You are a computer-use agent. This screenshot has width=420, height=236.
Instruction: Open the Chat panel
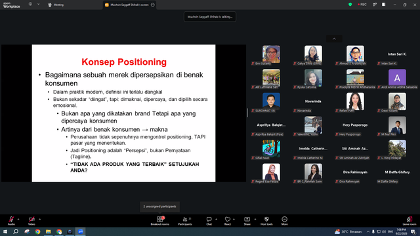209,221
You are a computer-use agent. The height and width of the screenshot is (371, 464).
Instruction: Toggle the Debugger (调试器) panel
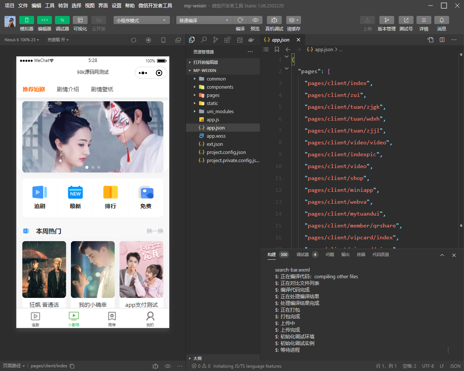pyautogui.click(x=62, y=20)
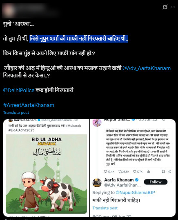Click the share icon beside the bookmark

pos(169,172)
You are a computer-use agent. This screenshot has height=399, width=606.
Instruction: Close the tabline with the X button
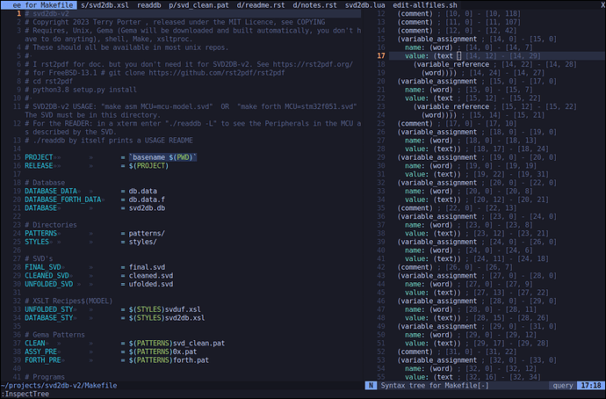(x=598, y=5)
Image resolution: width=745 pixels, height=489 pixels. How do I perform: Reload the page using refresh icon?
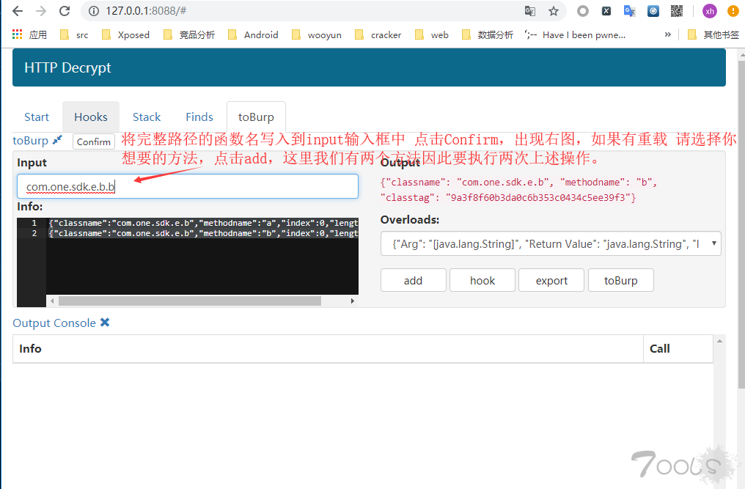65,11
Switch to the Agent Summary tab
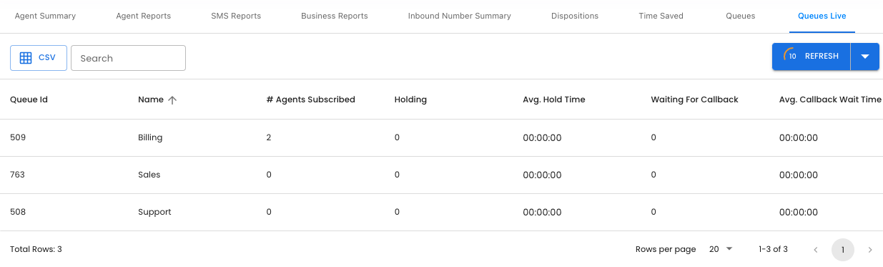 (x=45, y=16)
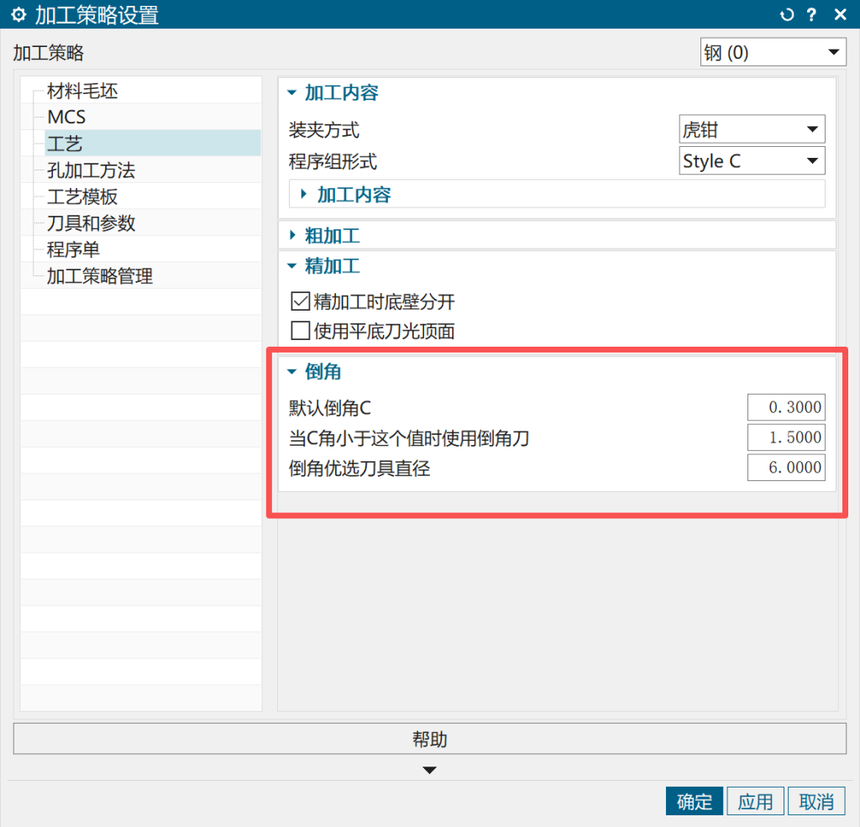This screenshot has height=827, width=860.
Task: Click the down arrow below 帮助 button
Action: click(x=429, y=770)
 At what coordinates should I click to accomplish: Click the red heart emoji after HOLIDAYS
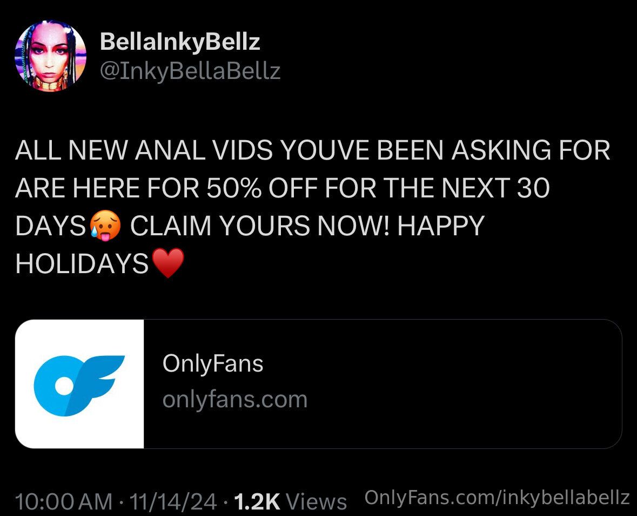tap(168, 263)
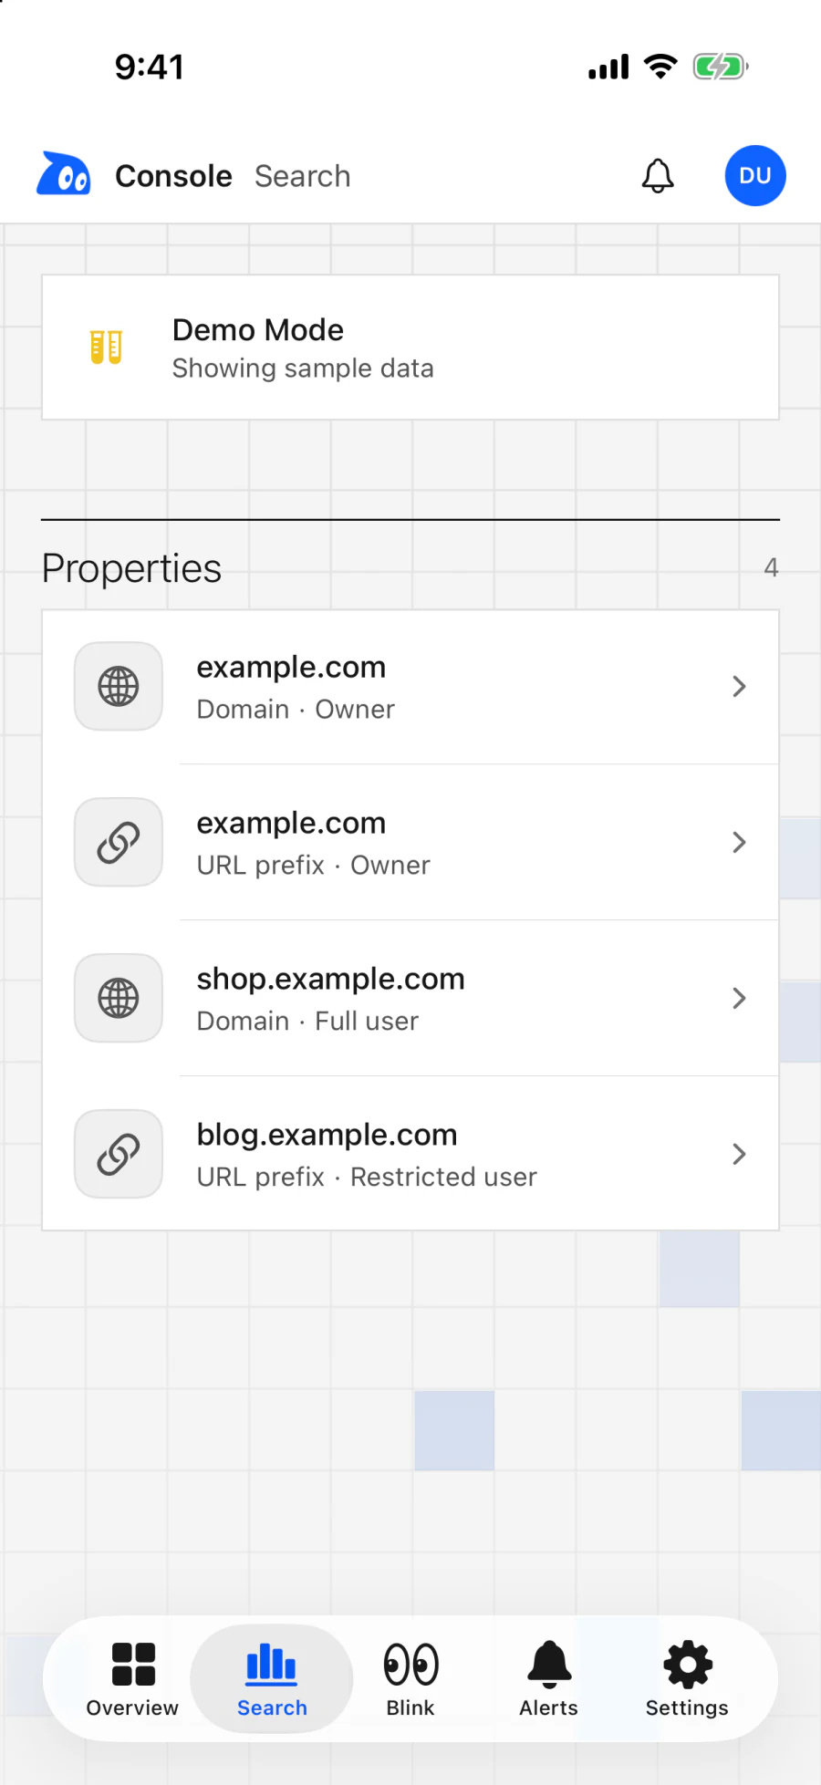Open the blog.example.com property row
This screenshot has height=1785, width=821.
(411, 1154)
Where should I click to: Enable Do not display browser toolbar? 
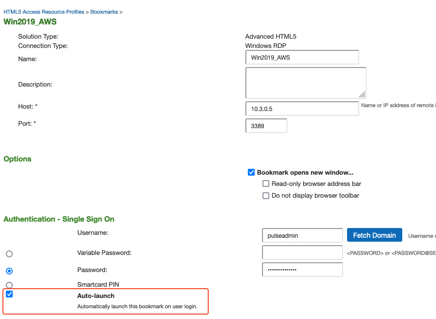[266, 195]
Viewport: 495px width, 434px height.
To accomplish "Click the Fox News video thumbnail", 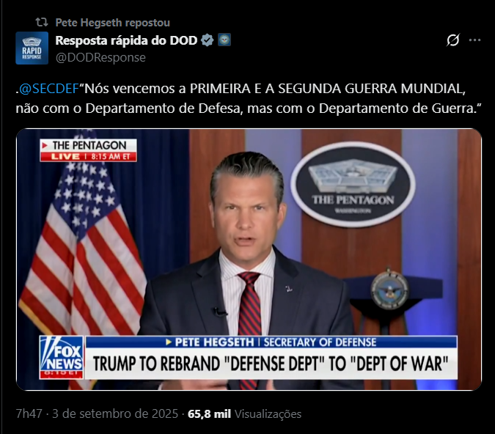I will click(x=249, y=260).
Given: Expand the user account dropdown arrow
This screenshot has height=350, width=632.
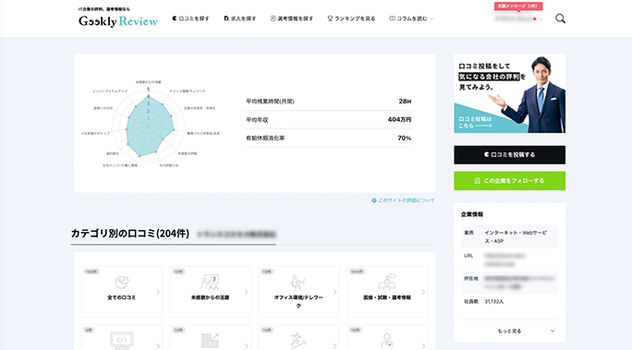Looking at the screenshot, I should click(541, 18).
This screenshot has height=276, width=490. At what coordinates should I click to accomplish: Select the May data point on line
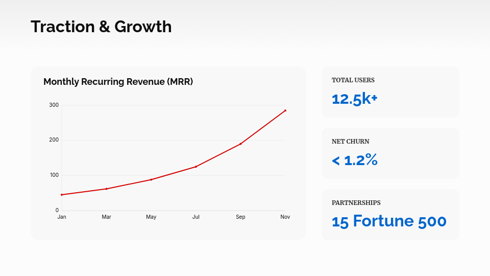point(151,179)
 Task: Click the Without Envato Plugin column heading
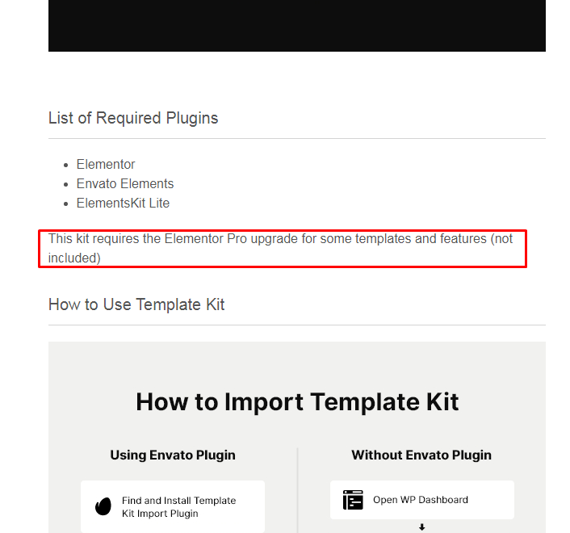pyautogui.click(x=421, y=455)
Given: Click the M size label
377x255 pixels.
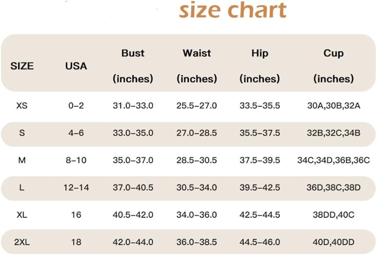Looking at the screenshot, I should coord(22,160).
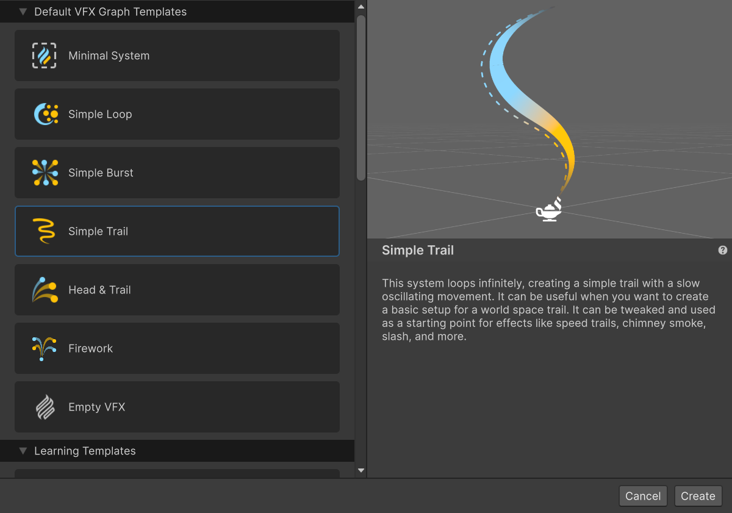Click the Simple Loop template icon
The width and height of the screenshot is (732, 513).
click(x=45, y=114)
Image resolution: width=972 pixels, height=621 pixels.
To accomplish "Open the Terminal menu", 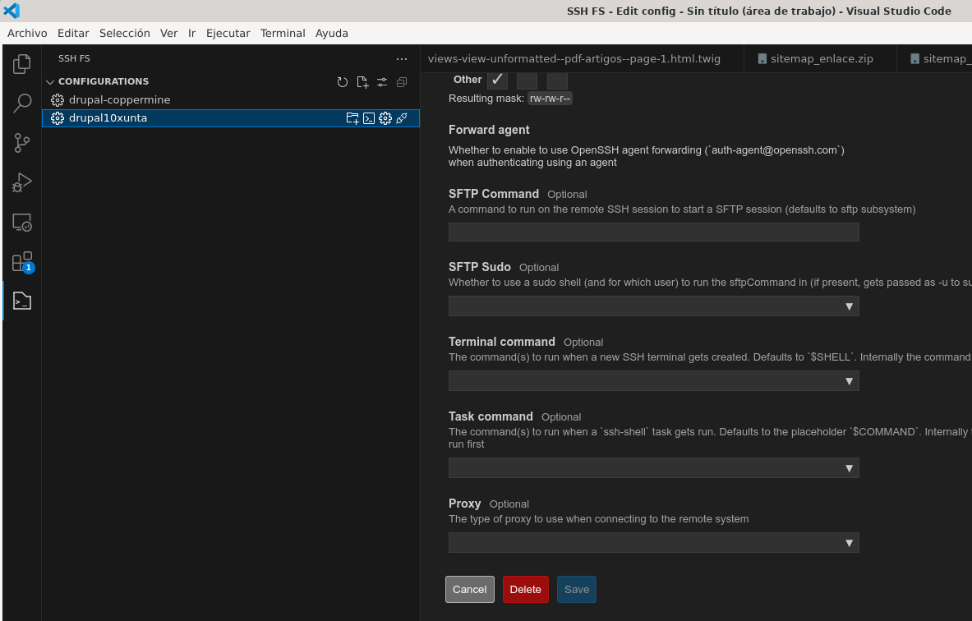I will click(283, 33).
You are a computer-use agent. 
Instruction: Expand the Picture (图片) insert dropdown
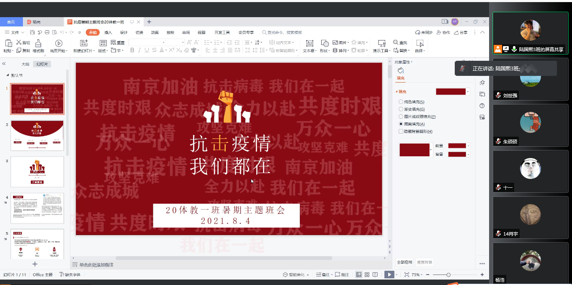tap(348, 43)
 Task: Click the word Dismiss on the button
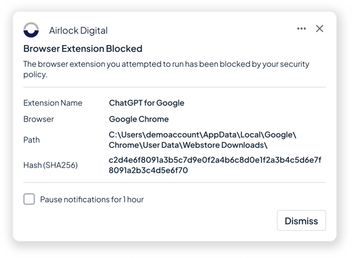[x=301, y=221]
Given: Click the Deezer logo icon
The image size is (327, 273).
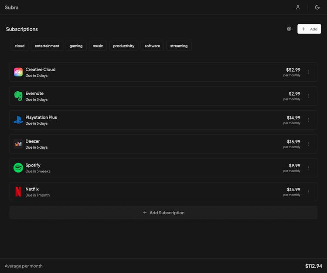Looking at the screenshot, I should point(18,144).
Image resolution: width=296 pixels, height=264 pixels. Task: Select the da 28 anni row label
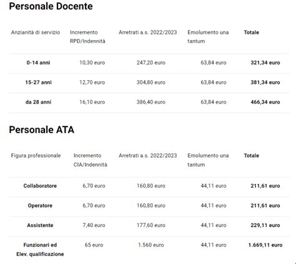(38, 102)
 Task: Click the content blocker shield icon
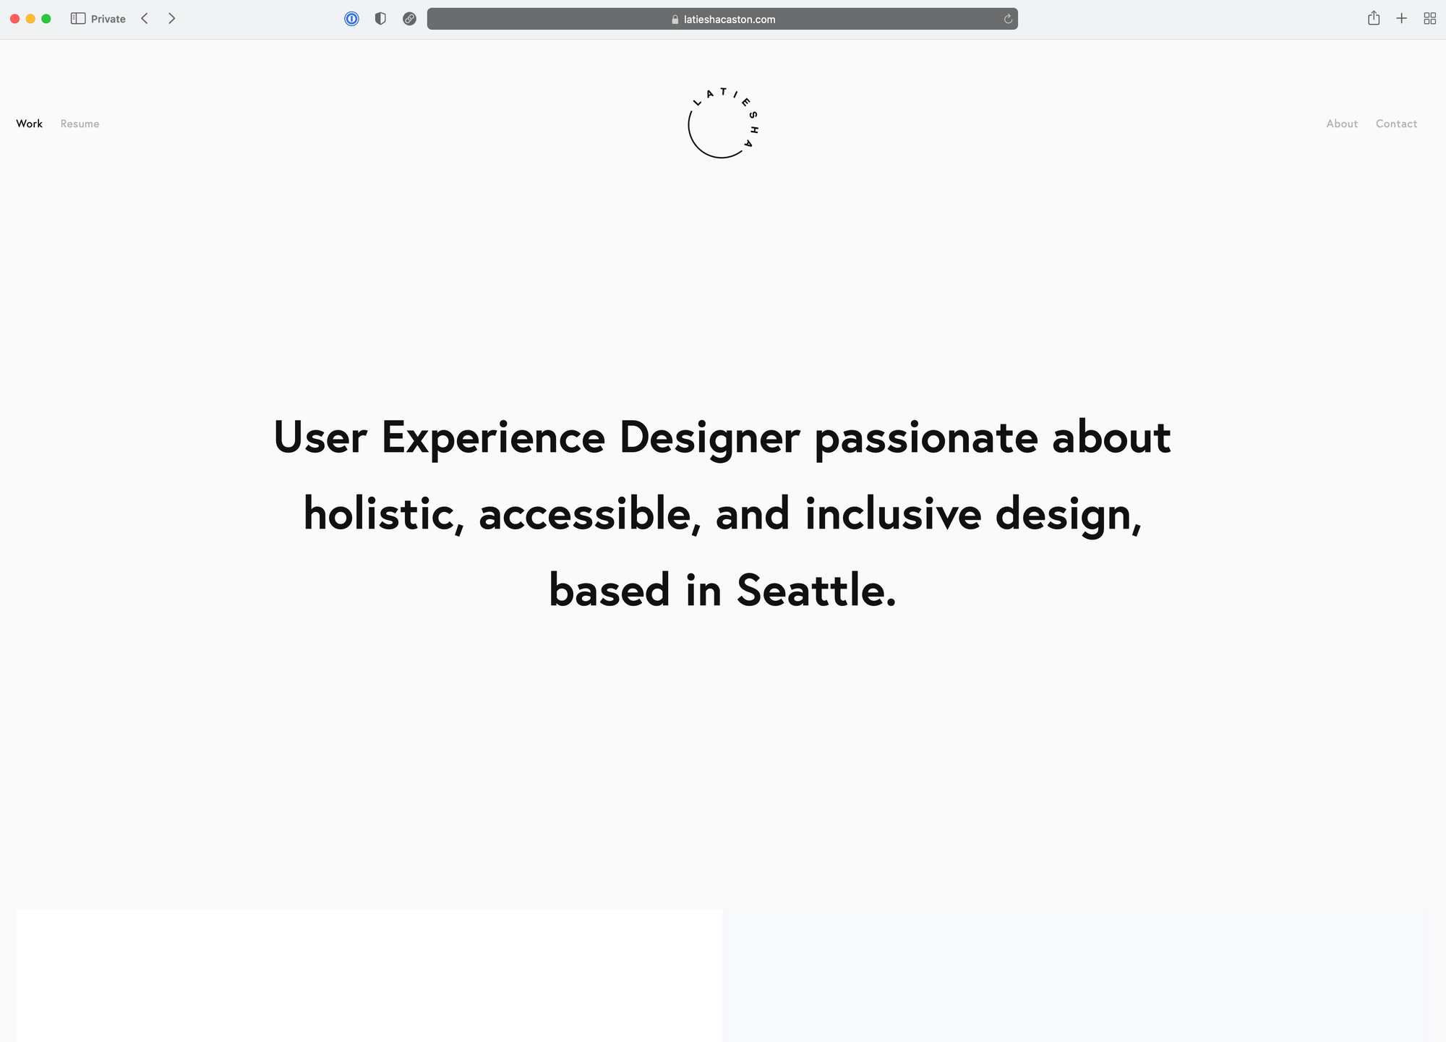click(x=380, y=18)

* YOUR ASSIGNMENT
What is the number of lines in the records that contain "Given"? State that number alone.

* EXERCISE SOLUTION
3